作業内容
A. 記事の内容について、次の問いに答えてください。
(i) 村松製油所が創業したのは何年か。
(ii) 若手経営者ら4人がアイデアを出し合ったのは、いつ、どこでか。
(iii) 汁なし担々麺「ラボラトリー」の代表は誰か。
B. 記事の「1872年(明治5)年に創業」から「の生き残りと成長につなげる。」までの一節を、一字も変えずに返すこと。

記事抜粋
= = = =

築100年超母屋改修 浜松の製油所、異業種協業「成長」に知恵

 1872年(明治5)年に創業し、食用油を製造販売してきた「村松製油所」(浜松市西区湖東町)が築100年超の母屋を大規模改修し、飲食中心の地域振興事業に参入する。同じく新型コロナウイルス禍で苦境に立たされている市内の飲食店などと協業し、自慢のごま油や地場産品を使った本格料理を提供する。レトロ感あふれる昭和初期のねじ式圧搾機などは観光資源として活用し、収束後の生き残りと成長につなげる。

母屋の大規模改修に向け知恵を出し合う木下伸弥工場長(左から2人目)ら。異業種で協力し、コロナ禍の苦境をチャンスに変える考えだ=2月中旬、浜松市西区の村松製油所
母屋の大規模改修に向け知恵を出し合う木下伸弥工場長(左から2人目)ら。異業種で協力し、コロナ禍の苦境をチャンスに変える考えだ=2月中旬、浜松市西区の村松製油所

 「母屋の雰囲気と扉の風情は残そう」「メニューにフライドポテトは欠かせない」「みんなが共通で持つのがスピード感。大企業にまねできない“遊び”のある挑戦にしよう」
 2月中旬。若手経営者ら4人が母屋でアイデアを出し合った。コロナ禍で小売りや委託加工が激減した同製油所。木下伸弥工場長(41)の「将来への投資を考えなければ」との思いに賛同し、集まったのが中区のワイン&ジャパニーズグリル「フジタ」の藤田隼介オーナー(40)、同区の汁なし担々麺「ラボラトリー」の今村哲郎代表(36)、北区の住宅建設・リフォーム「Wish(ウィッシュ)」の杉山真聖社長(26)だ。

= = = =

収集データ
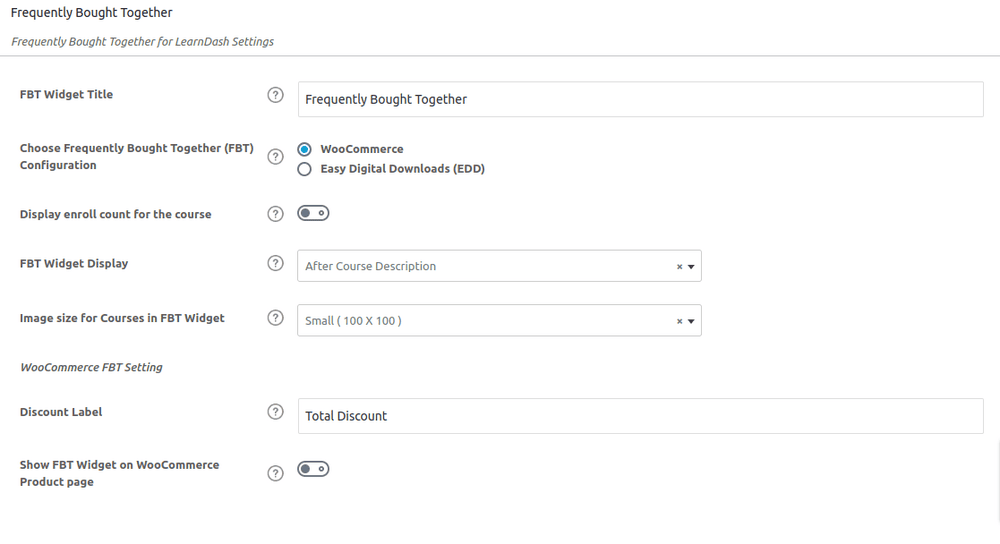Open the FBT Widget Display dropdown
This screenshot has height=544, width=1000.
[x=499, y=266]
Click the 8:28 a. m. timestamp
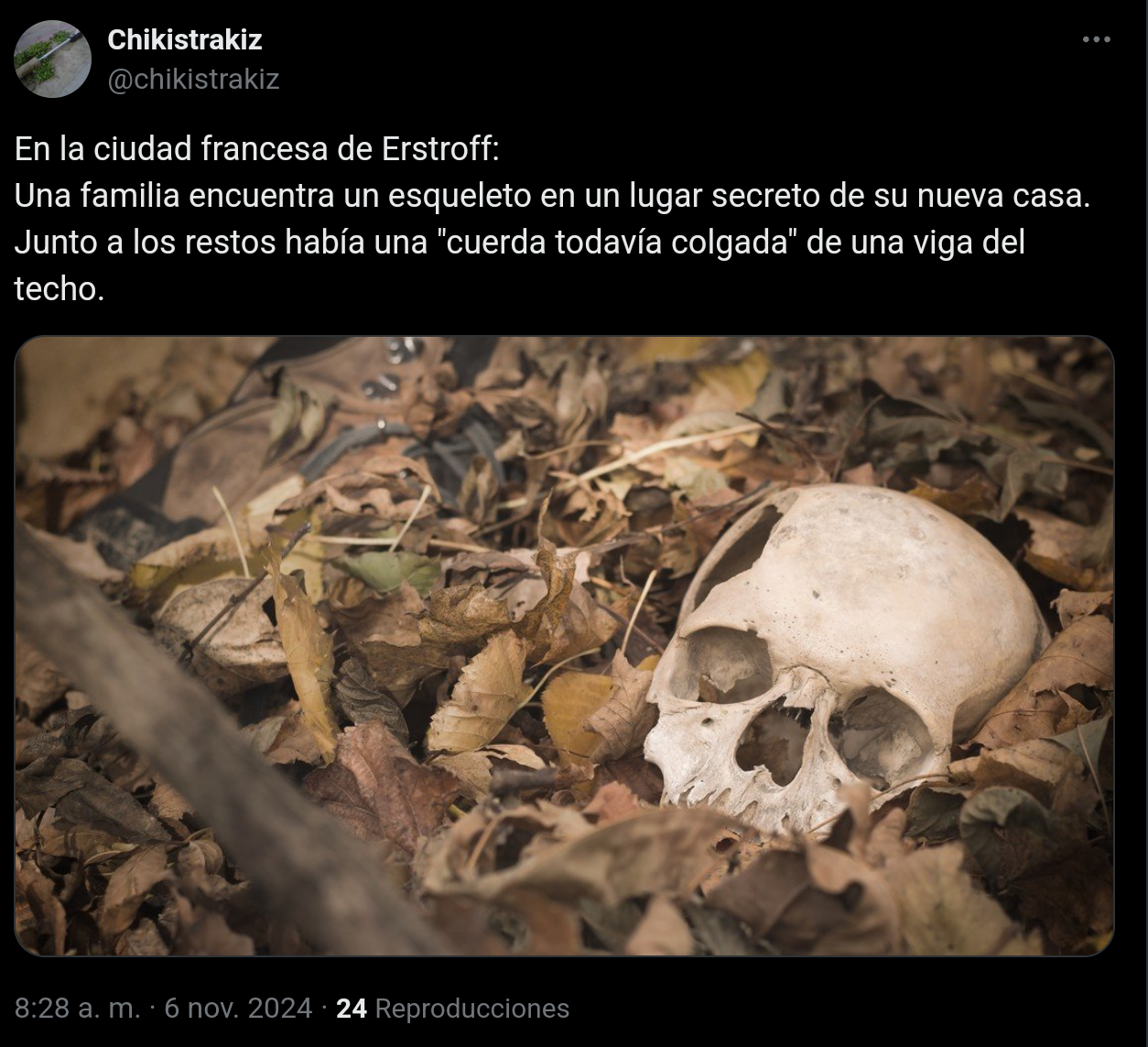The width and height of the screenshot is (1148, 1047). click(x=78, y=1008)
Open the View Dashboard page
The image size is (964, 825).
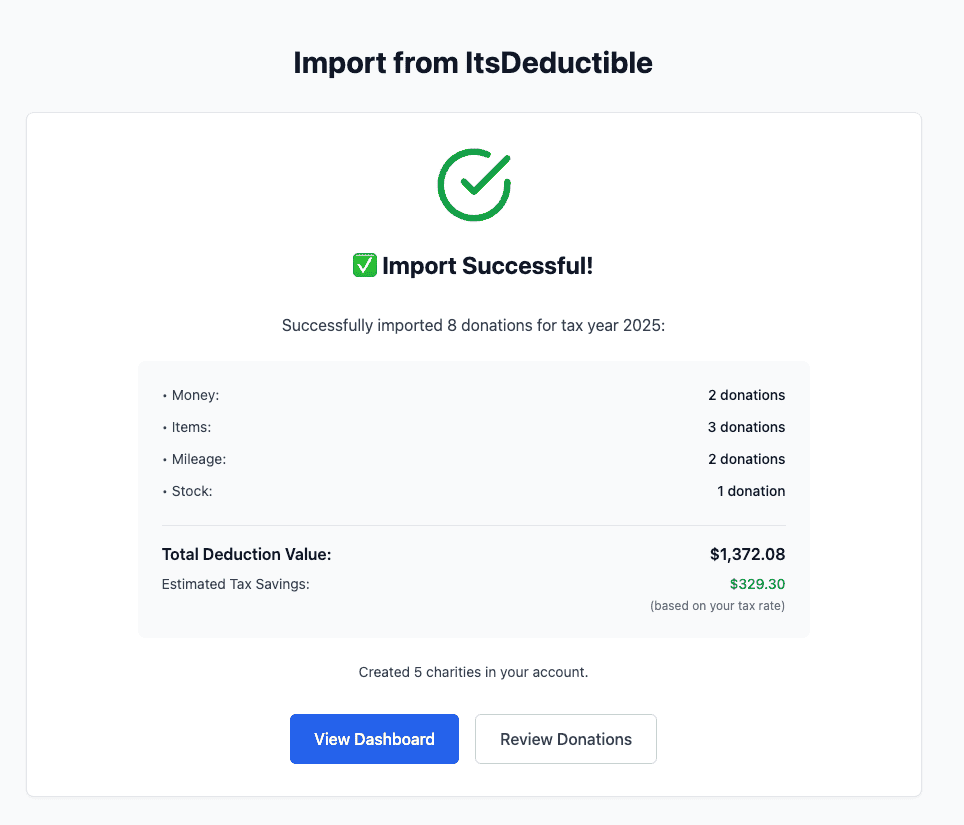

= = = =

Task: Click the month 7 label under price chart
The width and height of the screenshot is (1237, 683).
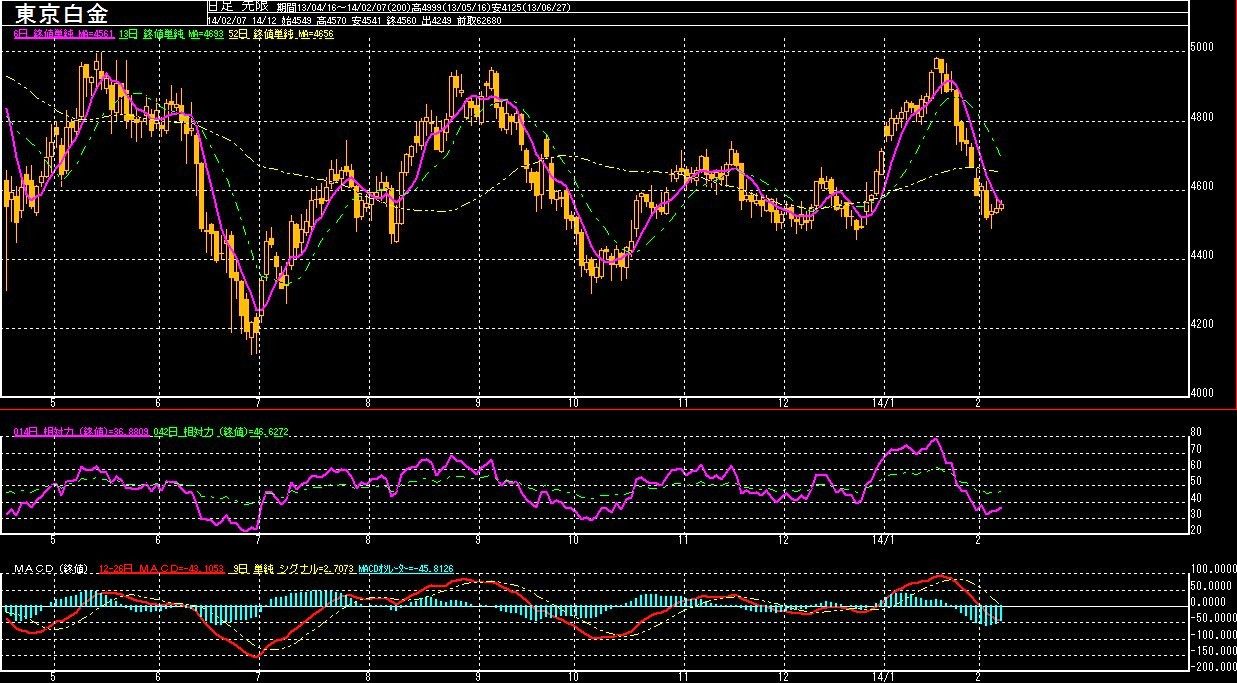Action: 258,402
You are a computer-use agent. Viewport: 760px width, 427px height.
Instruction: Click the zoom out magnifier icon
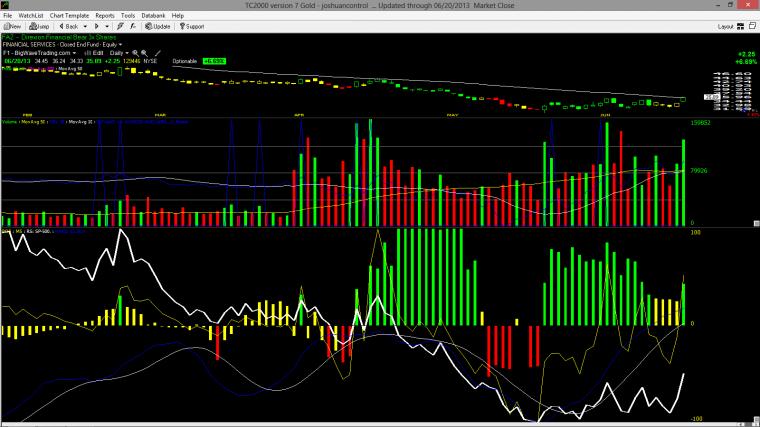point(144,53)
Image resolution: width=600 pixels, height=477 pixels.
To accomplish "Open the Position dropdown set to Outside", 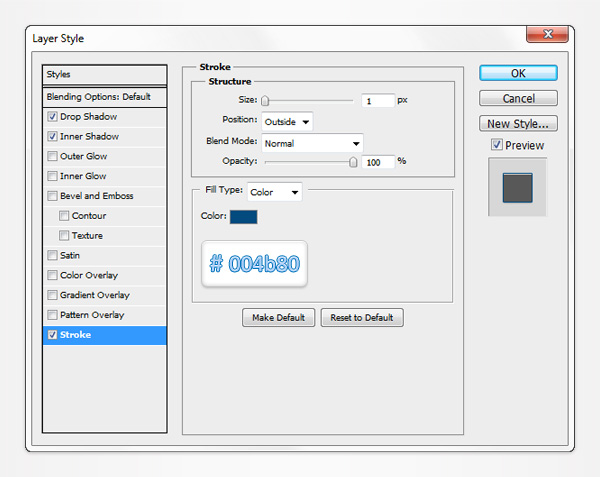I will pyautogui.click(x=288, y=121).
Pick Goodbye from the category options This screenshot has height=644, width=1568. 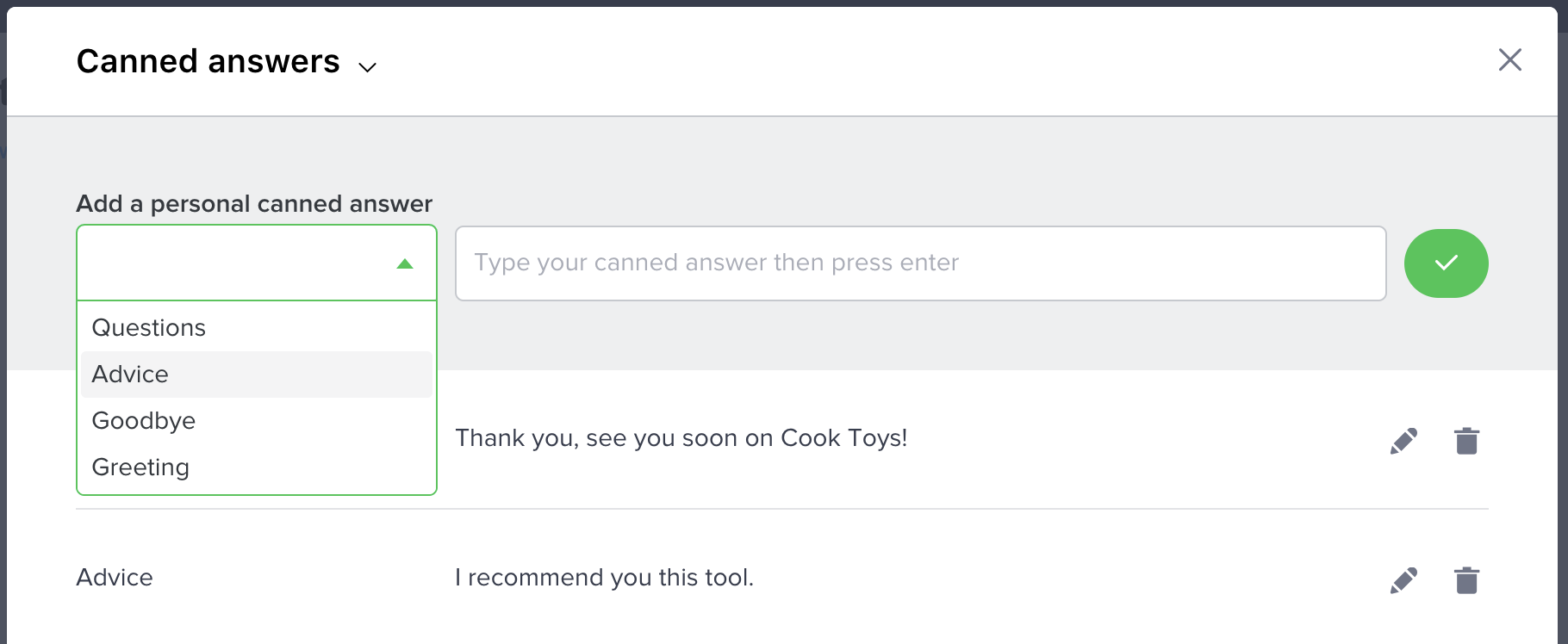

= = = =

課題別の解答
A.
(i) 1872年(明治5年)
(ii) 2月中旬、村松製油所の母屋
(iii) 今村哲郎代表(36)

B.
1872年(明治5)年に創業し、食用油を製造販売してきた「村松製油所」(浜松市西区湖東町)が築100年超の母屋を大規模改修し、飲食中心の地域振興事業に参入する。同じく新型コロナウイルス禍で苦境に立たされている市内の飲食店などと協業し、自慢のごま油や地場産品を使った本格料理を提供する。レトロ感あふれる昭和初期のねじ式圧搾機などは観光資源として活用し、収束後の生き残りと成長につなげる。